ARUSBAWAH.CO - Harga beras di Kota Balikpapan hingga akhir Oktober 2025 terpantau masih belum turun dari level harga eceran tertinggi (HET).
Kondisi ini terus menjadi perhatian serius pemerintah daerah, mengingat beras merupakan kebutuhan pokok utama bagi masyarakat.
Kepala Dinas Perdagangan (Disdag) Balikpapan Haemusri Umar menyebutkan, hasil pemantauan di sejumlah pasar tradisional menunjukkan harga beras jenis medium dan premium masih berada di atas batas ketentuan pemerintah.

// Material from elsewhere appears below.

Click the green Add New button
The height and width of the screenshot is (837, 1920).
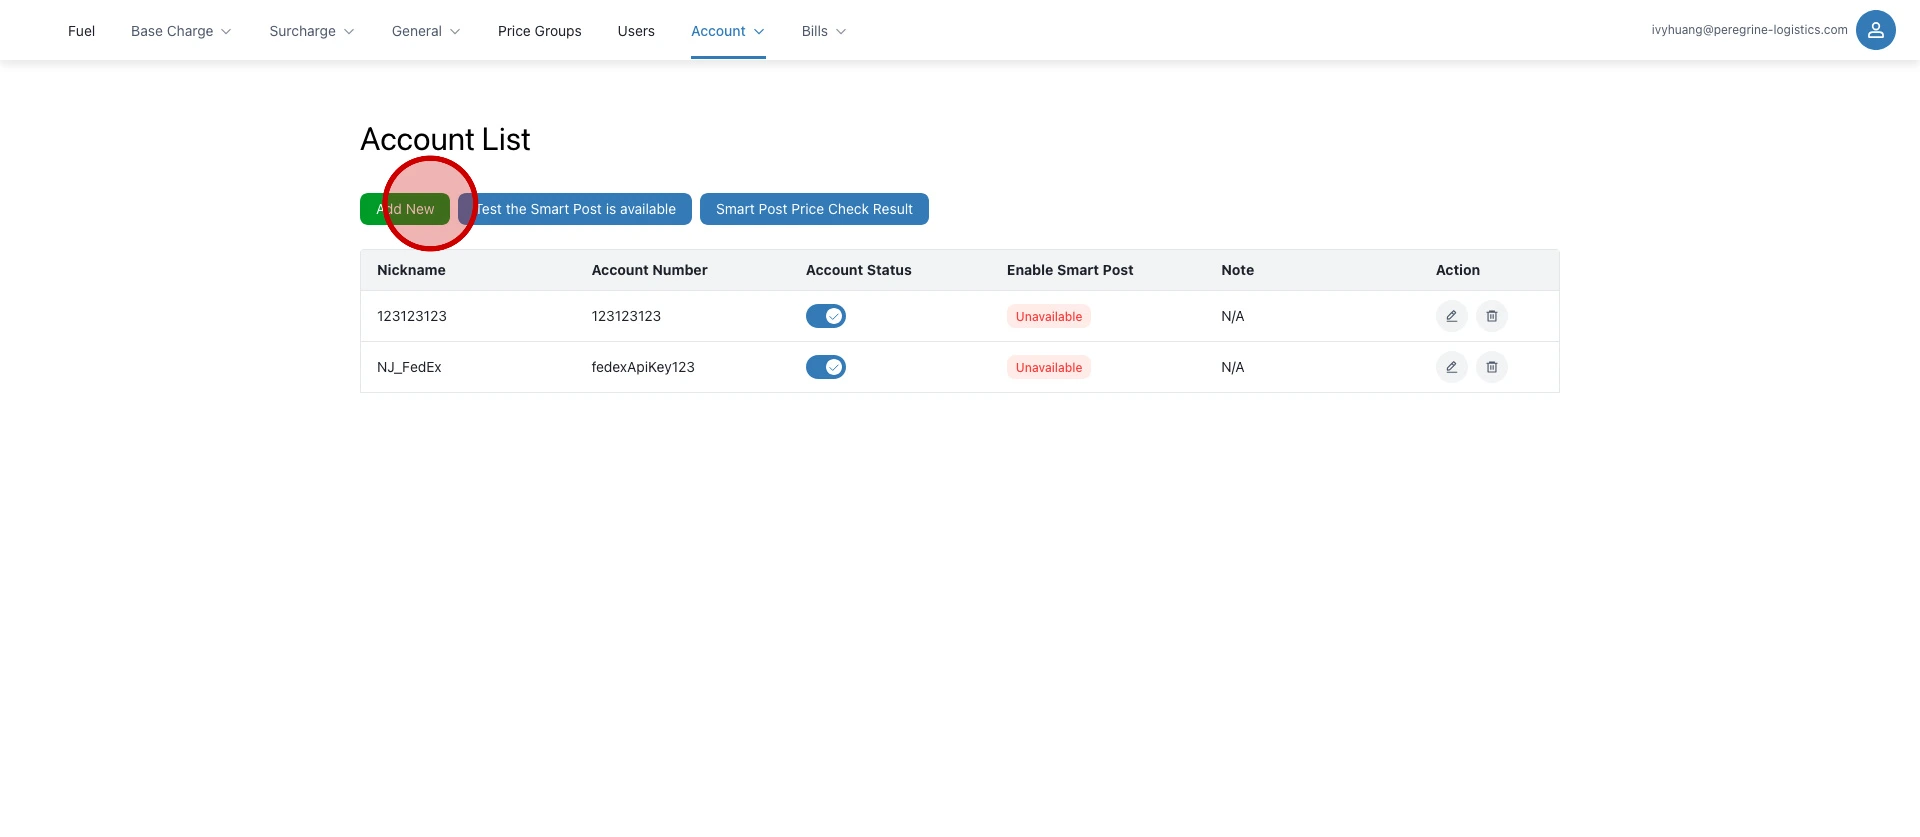(405, 209)
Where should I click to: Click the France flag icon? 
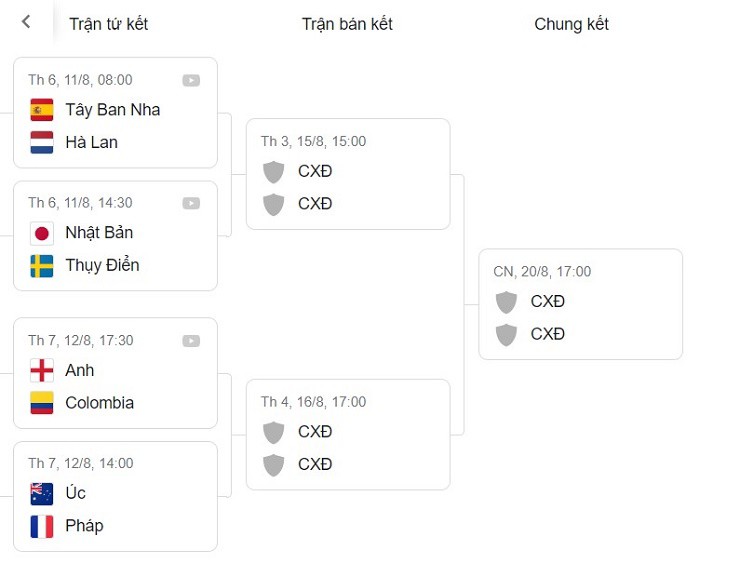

“Harga beras masih di atas HET. Kami berharap distributor dan pedagang bisa menyesuaikan harga sesuai aturan, karena ini menyangkut kebutuhan pokok masyarakat,” jelasnya, Selasa (28/10/2025).
Harga Masih Tertahan di Atas Batas Pemerintah
Dari hasil pengecekan bersama Satgas Pangan dan Disdag, harga beras medium di beberapa pasar seperti Pasar Pandansari dan Pasar Kelandasan masih dijual antara Rp14.000–Rp15.000 per kilogram, sedangkan HET yang berlaku hanya berkisar Rp11.000–Rp12.500 per kilogram.
Menurut Haemusri, tingginya harga ini disebabkan oleh pasokan yang belum stabil dari daerah penghasil utama.
Beberapa wilayah pemasok di luar Balikpapan mengalami penurunan produksi akibat faktor cuaca dan kendala distribusi logistik.